## EXERCISE
Copy out every entry, keeping each character the same.
((
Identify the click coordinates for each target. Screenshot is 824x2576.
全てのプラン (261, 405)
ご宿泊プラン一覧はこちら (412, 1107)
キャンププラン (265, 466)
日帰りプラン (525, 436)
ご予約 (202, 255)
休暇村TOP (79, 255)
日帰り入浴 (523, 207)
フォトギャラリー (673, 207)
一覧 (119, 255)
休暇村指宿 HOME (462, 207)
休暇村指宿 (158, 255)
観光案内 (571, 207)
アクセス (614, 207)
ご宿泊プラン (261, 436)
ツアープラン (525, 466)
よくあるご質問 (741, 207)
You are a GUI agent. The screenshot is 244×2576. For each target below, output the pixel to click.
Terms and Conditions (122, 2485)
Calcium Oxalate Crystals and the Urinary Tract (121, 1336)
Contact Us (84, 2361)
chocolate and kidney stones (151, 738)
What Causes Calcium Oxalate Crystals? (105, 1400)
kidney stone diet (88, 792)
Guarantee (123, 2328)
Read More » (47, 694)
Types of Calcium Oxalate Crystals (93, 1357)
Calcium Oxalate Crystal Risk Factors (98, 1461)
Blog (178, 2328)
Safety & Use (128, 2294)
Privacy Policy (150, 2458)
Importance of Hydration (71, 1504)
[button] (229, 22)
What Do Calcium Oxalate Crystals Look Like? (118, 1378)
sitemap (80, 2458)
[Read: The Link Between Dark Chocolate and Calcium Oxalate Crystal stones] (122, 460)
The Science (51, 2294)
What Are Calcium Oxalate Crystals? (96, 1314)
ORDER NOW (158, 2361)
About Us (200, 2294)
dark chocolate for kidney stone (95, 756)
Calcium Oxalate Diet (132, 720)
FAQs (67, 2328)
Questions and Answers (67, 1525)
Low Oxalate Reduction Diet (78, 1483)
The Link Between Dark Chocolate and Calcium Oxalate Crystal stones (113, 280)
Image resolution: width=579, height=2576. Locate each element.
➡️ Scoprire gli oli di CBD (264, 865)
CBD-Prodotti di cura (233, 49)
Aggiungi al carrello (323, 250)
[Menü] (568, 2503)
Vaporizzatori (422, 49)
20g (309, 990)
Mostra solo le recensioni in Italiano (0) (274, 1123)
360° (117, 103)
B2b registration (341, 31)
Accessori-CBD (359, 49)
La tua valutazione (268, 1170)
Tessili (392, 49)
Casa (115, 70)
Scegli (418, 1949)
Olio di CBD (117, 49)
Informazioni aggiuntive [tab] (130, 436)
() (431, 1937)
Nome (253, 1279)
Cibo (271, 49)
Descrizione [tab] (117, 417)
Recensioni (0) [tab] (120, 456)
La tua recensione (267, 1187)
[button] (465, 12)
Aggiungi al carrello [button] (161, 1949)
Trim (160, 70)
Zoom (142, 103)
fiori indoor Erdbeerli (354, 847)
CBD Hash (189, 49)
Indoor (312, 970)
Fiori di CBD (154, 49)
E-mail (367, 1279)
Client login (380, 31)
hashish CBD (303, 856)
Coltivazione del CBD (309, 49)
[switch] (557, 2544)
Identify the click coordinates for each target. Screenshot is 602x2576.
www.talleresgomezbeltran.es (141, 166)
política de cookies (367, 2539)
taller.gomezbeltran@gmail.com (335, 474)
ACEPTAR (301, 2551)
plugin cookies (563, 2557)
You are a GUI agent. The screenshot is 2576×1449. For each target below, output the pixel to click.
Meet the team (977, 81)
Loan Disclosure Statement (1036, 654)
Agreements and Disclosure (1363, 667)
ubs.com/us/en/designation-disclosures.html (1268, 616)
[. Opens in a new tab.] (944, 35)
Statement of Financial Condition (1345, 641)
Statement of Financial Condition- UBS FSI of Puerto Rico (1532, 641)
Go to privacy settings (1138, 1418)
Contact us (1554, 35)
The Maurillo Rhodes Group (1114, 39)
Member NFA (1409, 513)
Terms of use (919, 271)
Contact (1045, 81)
))
## ANSWER TO THIS EXERCISE
Identify the click coordinates for each target. Screenshot is 824x2576.
全てのプラン (261, 405)
ご宿泊プラン一覧はこちら (412, 1107)
キャンププラン (265, 466)
日帰りプラン (525, 436)
ご予約 (202, 255)
休暇村TOP (79, 255)
日帰り入浴 (523, 207)
フォトギャラリー (673, 207)
一覧 (119, 255)
休暇村指宿 HOME (462, 207)
休暇村指宿 (158, 255)
観光案内 (571, 207)
アクセス (614, 207)
ご宿泊プラン (261, 436)
ツアープラン (525, 466)
よくあるご質問 (741, 207)
You are a GUI agent. The screenshot is 244×2576. For each target below, output the pixel to click.
Terms and Conditions (122, 2485)
Calcium Oxalate Crystals and the Urinary Tract (121, 1336)
Contact Us (84, 2361)
chocolate and kidney stones (151, 738)
What Causes Calcium Oxalate Crystals? (105, 1400)
kidney stone diet (88, 792)
Guarantee (123, 2328)
Read More » (47, 694)
Types of Calcium Oxalate Crystals (93, 1357)
Calcium Oxalate Crystal Risk Factors (98, 1461)
Blog (178, 2328)
Safety & Use (128, 2294)
Privacy Policy (150, 2458)
Importance of Hydration (71, 1504)
[button] (229, 22)
What Do Calcium Oxalate Crystals Look Like? (118, 1378)
sitemap (80, 2458)
[Read: The Link Between Dark Chocolate and Calcium Oxalate Crystal stones] (122, 460)
The Science (51, 2294)
What Are Calcium Oxalate Crystals? (96, 1314)
ORDER NOW (158, 2361)
About Us (200, 2294)
dark chocolate for kidney stone (95, 756)
Calcium Oxalate Diet (132, 720)
FAQs (67, 2328)
Questions and Answers (67, 1525)
Low Oxalate Reduction Diet (78, 1483)
The Link Between Dark Chocolate and Calcium Oxalate Crystal stones (113, 280)
Image resolution: width=579, height=2576. Locate each element.
➡️ Scoprire gli oli di CBD (264, 865)
CBD-Prodotti di cura (233, 49)
Aggiungi al carrello (323, 250)
[Menü] (568, 2503)
Vaporizzatori (422, 49)
20g (309, 990)
Mostra solo le recensioni in Italiano (0) (274, 1123)
360° (117, 103)
B2b registration (341, 31)
Accessori-CBD (359, 49)
La tua valutazione (268, 1170)
Tessili (392, 49)
Casa (115, 70)
Scegli (418, 1949)
Olio di CBD (117, 49)
Informazioni aggiuntive [tab] (130, 436)
() (431, 1937)
Nome (253, 1279)
Cibo (271, 49)
Descrizione [tab] (117, 417)
Recensioni (0) [tab] (120, 456)
La tua recensione (267, 1187)
[button] (465, 12)
Aggiungi al carrello [button] (161, 1949)
Trim (160, 70)
Zoom (142, 103)
fiori indoor Erdbeerli (354, 847)
CBD Hash (189, 49)
Indoor (312, 970)
Fiori di CBD (154, 49)
E-mail (367, 1279)
Client login (380, 31)
hashish CBD (303, 856)
Coltivazione del CBD (309, 49)
[switch] (557, 2544)
Identify the click coordinates for each target. Screenshot is 602x2576.
www.talleresgomezbeltran.es (141, 166)
política de cookies (367, 2539)
taller.gomezbeltran@gmail.com (335, 474)
ACEPTAR (301, 2551)
plugin cookies (563, 2557)
You are a GUI agent. The screenshot is 2576×1449. For each target below, output the pixel to click.
Meet the team (977, 81)
Loan Disclosure Statement (1036, 654)
Agreements and Disclosure (1363, 667)
ubs.com/us/en/designation-disclosures.html (1268, 616)
[. Opens in a new tab.] (944, 35)
Statement of Financial Condition (1345, 641)
Statement of Financial Condition- UBS FSI of Puerto Rico (1532, 641)
Go to privacy settings (1138, 1418)
Contact us (1554, 35)
The Maurillo Rhodes Group (1114, 39)
Member NFA (1409, 513)
Terms of use (919, 271)
Contact (1045, 81)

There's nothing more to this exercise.